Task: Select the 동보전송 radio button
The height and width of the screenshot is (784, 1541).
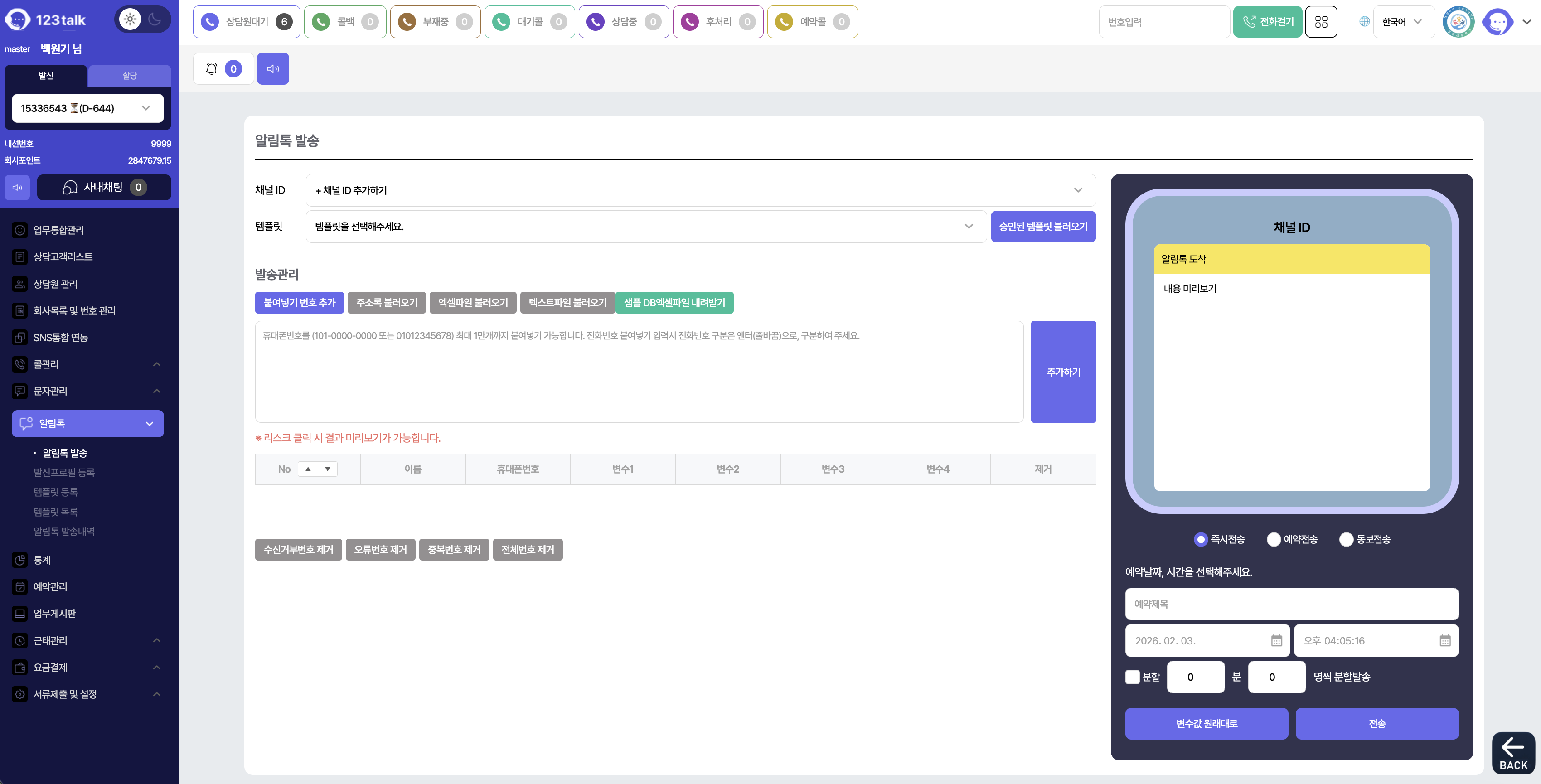Action: click(x=1346, y=539)
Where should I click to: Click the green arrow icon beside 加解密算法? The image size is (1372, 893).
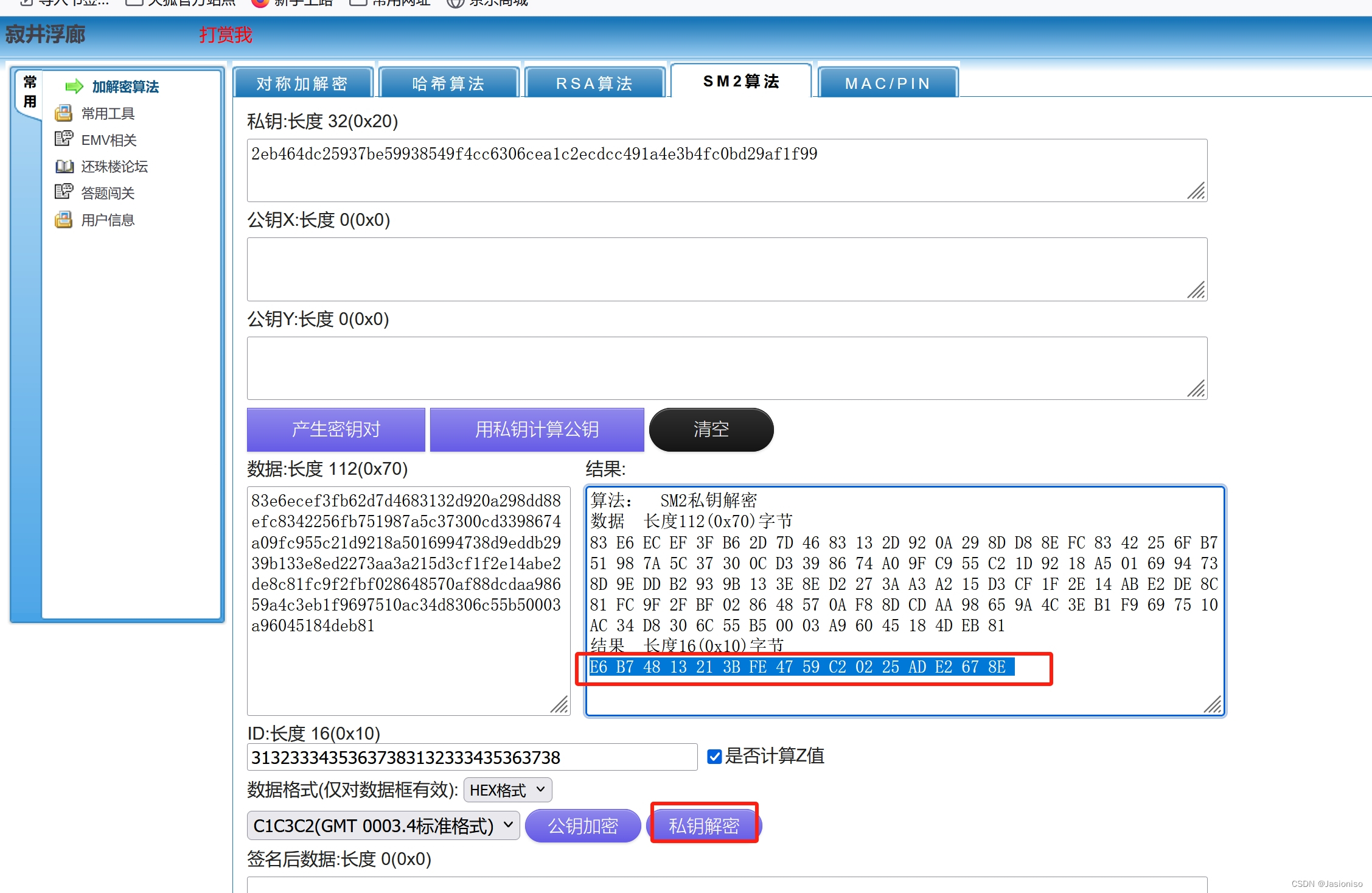(x=74, y=86)
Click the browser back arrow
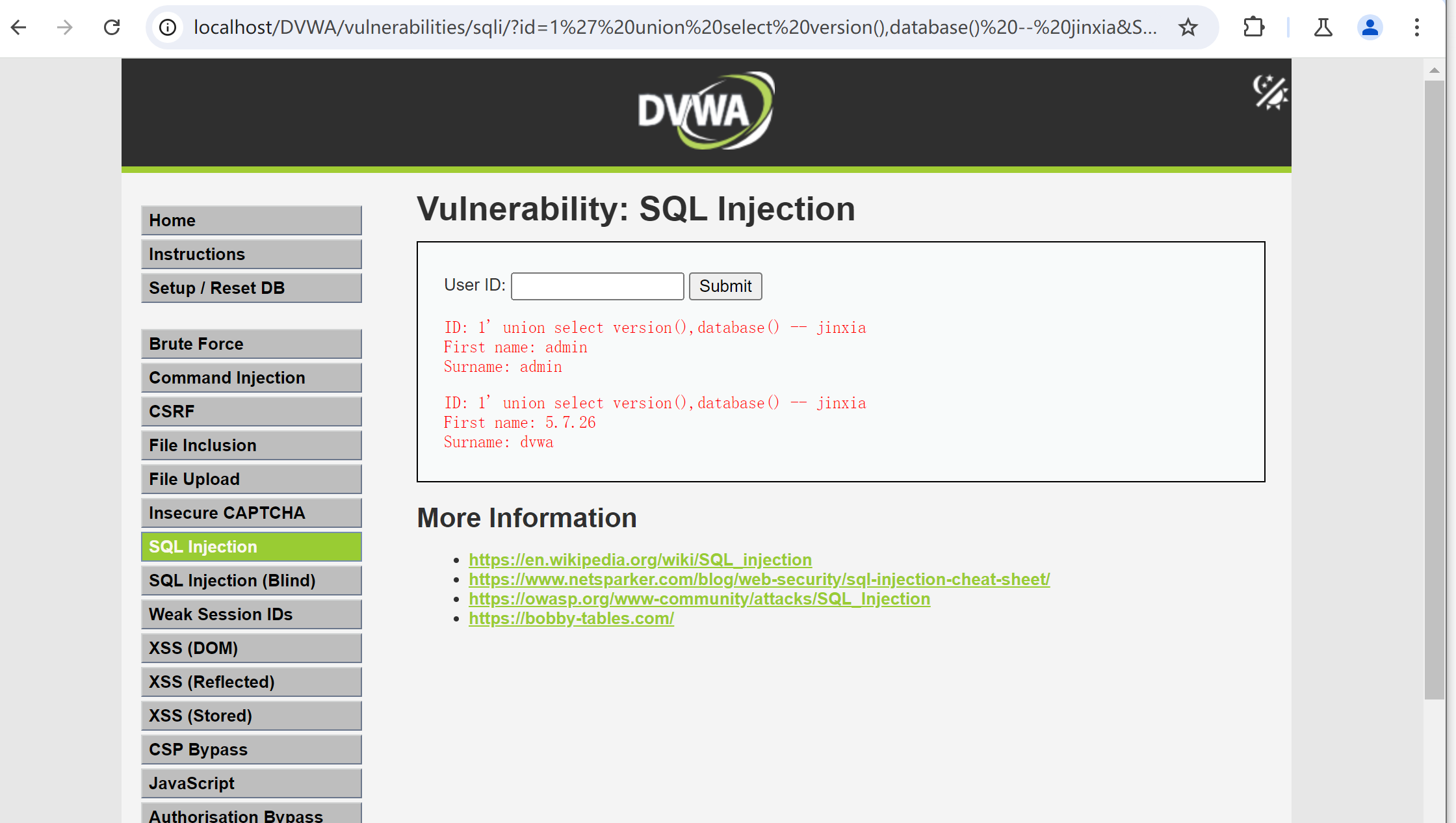 tap(19, 27)
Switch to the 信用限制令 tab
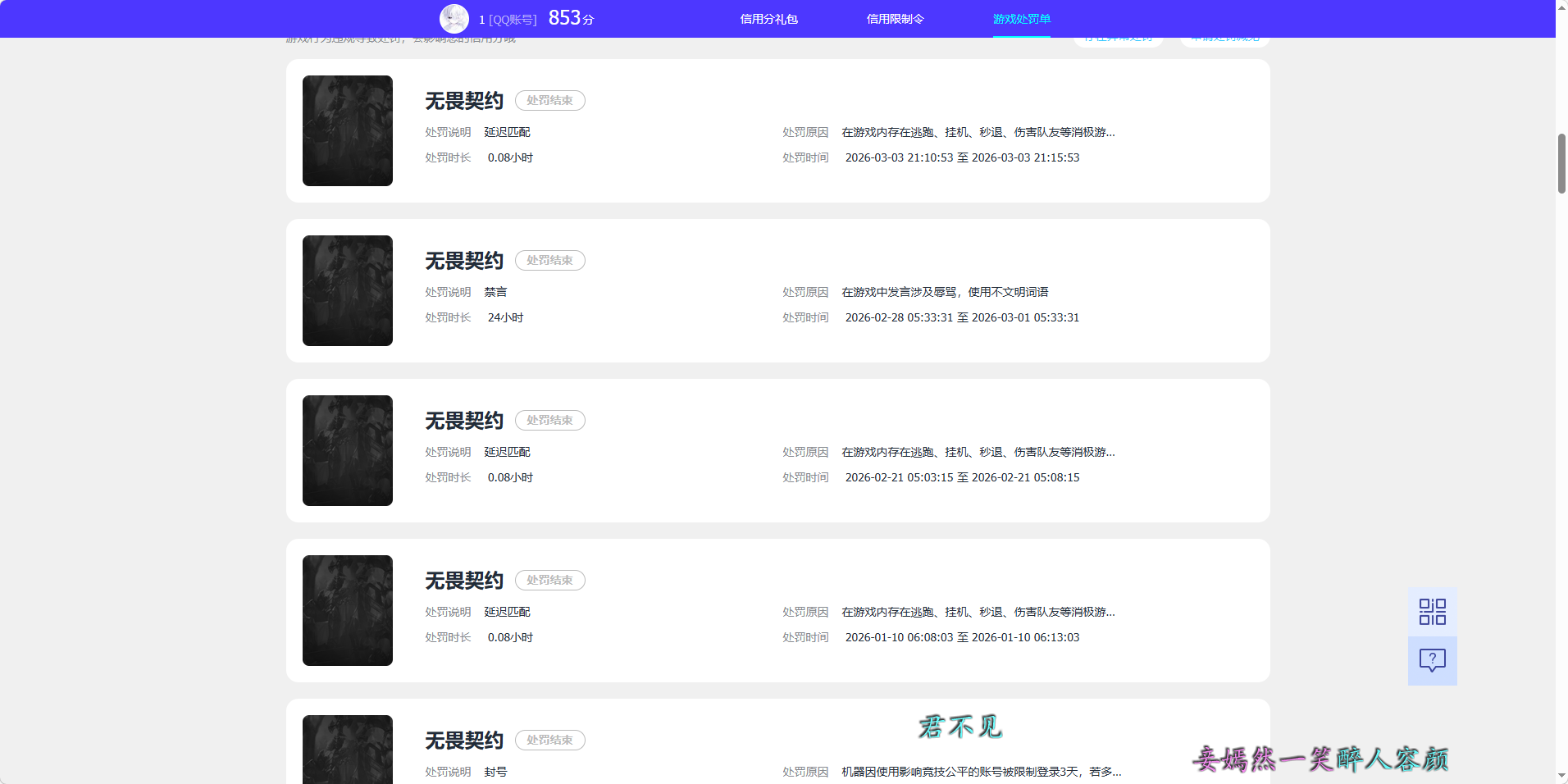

────────────────

Assigned task: Exactly as they stand, retype all the entries, but omit the pictures.

Answer below:
Task: Select the 동보전송 radio button
The height and width of the screenshot is (784, 1541).
Action: click(x=1346, y=539)
Where should I click to: Click the green arrow icon beside 加解密算法? The image size is (1372, 893).
(x=74, y=86)
Click the browser back arrow
 tap(19, 27)
Switch to the 信用限制令 tab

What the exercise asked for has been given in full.